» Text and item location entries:
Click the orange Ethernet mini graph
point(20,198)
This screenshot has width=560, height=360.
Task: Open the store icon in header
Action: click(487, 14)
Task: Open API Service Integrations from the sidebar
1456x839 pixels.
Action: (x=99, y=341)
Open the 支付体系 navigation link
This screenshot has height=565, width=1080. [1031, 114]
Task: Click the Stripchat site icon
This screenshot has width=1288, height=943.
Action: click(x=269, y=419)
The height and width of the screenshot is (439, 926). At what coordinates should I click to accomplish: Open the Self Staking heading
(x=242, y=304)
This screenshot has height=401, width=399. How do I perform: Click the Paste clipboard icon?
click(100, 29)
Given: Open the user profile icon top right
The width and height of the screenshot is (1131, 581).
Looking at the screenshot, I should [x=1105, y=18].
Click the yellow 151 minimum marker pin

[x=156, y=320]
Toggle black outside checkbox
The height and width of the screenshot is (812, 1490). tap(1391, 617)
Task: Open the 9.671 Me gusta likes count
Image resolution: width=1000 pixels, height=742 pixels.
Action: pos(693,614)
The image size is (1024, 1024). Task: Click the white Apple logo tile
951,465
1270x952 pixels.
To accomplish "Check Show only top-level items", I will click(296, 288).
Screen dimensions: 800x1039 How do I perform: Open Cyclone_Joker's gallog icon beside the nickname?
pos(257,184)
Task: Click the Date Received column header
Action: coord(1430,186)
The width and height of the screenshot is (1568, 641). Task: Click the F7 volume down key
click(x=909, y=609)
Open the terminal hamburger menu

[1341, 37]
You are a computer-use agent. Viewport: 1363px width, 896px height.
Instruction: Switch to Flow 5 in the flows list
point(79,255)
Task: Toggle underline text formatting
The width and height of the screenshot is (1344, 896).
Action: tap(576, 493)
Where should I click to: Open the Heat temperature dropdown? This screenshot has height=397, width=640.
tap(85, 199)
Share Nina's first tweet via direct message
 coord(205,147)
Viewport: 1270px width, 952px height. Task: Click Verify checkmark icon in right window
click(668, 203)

» TASK GOAL:
Copy every line of the material above without changing anything.

» THE REPLY:
Click the orange Ethernet mini graph
point(20,198)
This screenshot has width=560, height=360.
Task: Open the store icon in header
Action: click(487, 14)
Task: Open API Service Integrations from the sidebar
1456x839 pixels.
Action: (x=99, y=341)
Open the 支付体系 navigation link
This screenshot has height=565, width=1080. [1031, 114]
Task: Click the Stripchat site icon
This screenshot has width=1288, height=943.
Action: click(x=269, y=419)
The height and width of the screenshot is (439, 926). At what coordinates should I click to accomplish: Open the Self Staking heading
(x=242, y=304)
This screenshot has height=401, width=399. How do I perform: Click the Paste clipboard icon?
click(100, 29)
Given: Open the user profile icon top right
The width and height of the screenshot is (1131, 581).
Looking at the screenshot, I should [x=1105, y=18].
Click the yellow 151 minimum marker pin

[x=156, y=320]
Toggle black outside checkbox
The height and width of the screenshot is (812, 1490). tap(1391, 617)
Task: Open the 9.671 Me gusta likes count
Image resolution: width=1000 pixels, height=742 pixels.
Action: pos(693,614)
The image size is (1024, 1024). Task: Click the white Apple logo tile
951,465
1270x952 pixels.
To accomplish "Check Show only top-level items", I will click(296, 288).
Screen dimensions: 800x1039 How do I perform: Open Cyclone_Joker's gallog icon beside the nickname?
pos(257,184)
Task: Click the Date Received column header
Action: coord(1430,186)
The width and height of the screenshot is (1568, 641). Task: Click the F7 volume down key
click(x=909, y=609)
Open the terminal hamburger menu

[1341, 37]
You are a computer-use agent. Viewport: 1363px width, 896px height.
Instruction: Switch to Flow 5 in the flows list
point(79,255)
Task: Toggle underline text formatting
The width and height of the screenshot is (1344, 896).
Action: tap(576, 493)
Where should I click to: Open the Heat temperature dropdown? This screenshot has height=397, width=640.
tap(85, 199)
Share Nina's first tweet via direct message
 coord(205,147)
Viewport: 1270px width, 952px height. Task: Click Verify checkmark icon in right window
click(668, 203)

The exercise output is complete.